The highlight of the day was being offered a pivo by a couple of old boys as I paddled past Nova Zivohost on my way to my planned camp site at Zivohost KM 102.
Finishing at Charles Bridge (km 50) at 1100 on Friday 22 May is immovable so I plan to paddle on Friday from Branik (KM 61) leaving at 0800 to cope with weirs etc. This means the I have 41 KM to cover in the next 3 days.
I hesitate to say this but it is not raining!"
Petra says:
"Although it might sound a bit trite, every day one can indeed learn something new. As I was browsing websites dedicated to Vltava and its sights, I found a site that once again ties this whole paddling project of the Czech Few closer to what happened in Czechoslovakia almost 7 decades ago.
Vltava Line:

Even to these days you can come across the remains of a fortification system that was supposed to help the Czechoslovak army defend their country in 1938. You can run across them mainly near the borders but also in Prague and other places. Today they are lonesome ferroconcrete monsters, mostly covered by moss, sometimes scrawled by sprayers.
They remind us of very meaningful and grievous events from the Czechoslovak history. Today only few fans are informed about the reasons which caused a construction of one of the most perfect fortification systems in the world during the thirties of the 20th century and their story of devotedness.
Adolf Hitler had won the elections in Germany in 1933. The young Czechoslovakia had to secure its borders against a surprise German attack. There were two concepts how to do it. The first one - to build a large mobile army, and the second one - to build border fortresses. The first one had a big disadvantage. Czechoslovakia was too small to build a mobile army powerful enough to stop the substantially bigger German army. However the second one had its disadvantages as well. Had the fort line been broken, there would not have been enough strength to prevent the enemy units from entering Czechoslovakia. The second concept won in the end, because of the idea that fortresses could have stopped the enemy as long as the Czechoslovak allied forces (French and British ones) entered the war with an attack against Germany from the west.
In fact the Czech engineers were influenced by the French Maginot Line (the Maginot Line was a system of French border fortresses being built from the early thirties to the beginning of the WWII), so some first types of the Czechoslovak fortresses looked much like the French ones. There were two main types of the fortification lines - the light one and the heavy one.
Plan of Czechoslovak fortification in the september 1938:

In blue one cas see where the fortification copied the Vltava River

Vltava Line was comprising of light forts: in the short period between April 30, 1938 and September 30, 1938 there were 333 of them built (their construction had to cease with the Munich Agreement signed on September 30, 1938).

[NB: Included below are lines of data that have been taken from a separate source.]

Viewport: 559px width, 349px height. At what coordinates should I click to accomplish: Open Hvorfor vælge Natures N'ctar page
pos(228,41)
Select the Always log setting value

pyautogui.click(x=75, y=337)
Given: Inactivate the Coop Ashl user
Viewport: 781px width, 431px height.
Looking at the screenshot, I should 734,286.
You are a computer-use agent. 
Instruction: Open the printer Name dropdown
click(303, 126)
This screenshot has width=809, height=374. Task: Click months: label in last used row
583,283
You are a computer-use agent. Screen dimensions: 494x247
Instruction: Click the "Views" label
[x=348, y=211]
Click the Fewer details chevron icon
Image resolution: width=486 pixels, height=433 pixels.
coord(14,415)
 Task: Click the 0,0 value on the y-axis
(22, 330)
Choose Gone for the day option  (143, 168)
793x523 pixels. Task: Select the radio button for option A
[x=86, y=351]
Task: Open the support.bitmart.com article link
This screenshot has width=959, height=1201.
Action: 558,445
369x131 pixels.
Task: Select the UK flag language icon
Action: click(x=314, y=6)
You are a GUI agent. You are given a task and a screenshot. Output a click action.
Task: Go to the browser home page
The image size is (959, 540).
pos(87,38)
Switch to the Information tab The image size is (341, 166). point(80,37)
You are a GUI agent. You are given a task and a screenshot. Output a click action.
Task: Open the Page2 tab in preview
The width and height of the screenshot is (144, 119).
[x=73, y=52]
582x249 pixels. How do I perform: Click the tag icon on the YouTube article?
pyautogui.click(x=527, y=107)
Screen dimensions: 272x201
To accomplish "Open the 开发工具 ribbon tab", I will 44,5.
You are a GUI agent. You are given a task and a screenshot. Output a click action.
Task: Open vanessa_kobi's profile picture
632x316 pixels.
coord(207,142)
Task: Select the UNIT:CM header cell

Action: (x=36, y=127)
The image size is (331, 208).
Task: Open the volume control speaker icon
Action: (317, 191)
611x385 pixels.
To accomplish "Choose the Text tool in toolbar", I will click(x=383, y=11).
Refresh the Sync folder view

After the whole country was occupied by the Nazi Germany in March 1939, these forts were destroyed since the occupying powers were concerned they could be used by the rebelling population against them.


Demolition of the forts by Vltava in 1939

A few of the forts survived the demolitions in 1939 - one of them can be seen during low water conditions in the Slapy water reservoir (of course, the dam was not yet built in 1938 therefore the surviving remnants of the Vltava line are nowadays under the water)."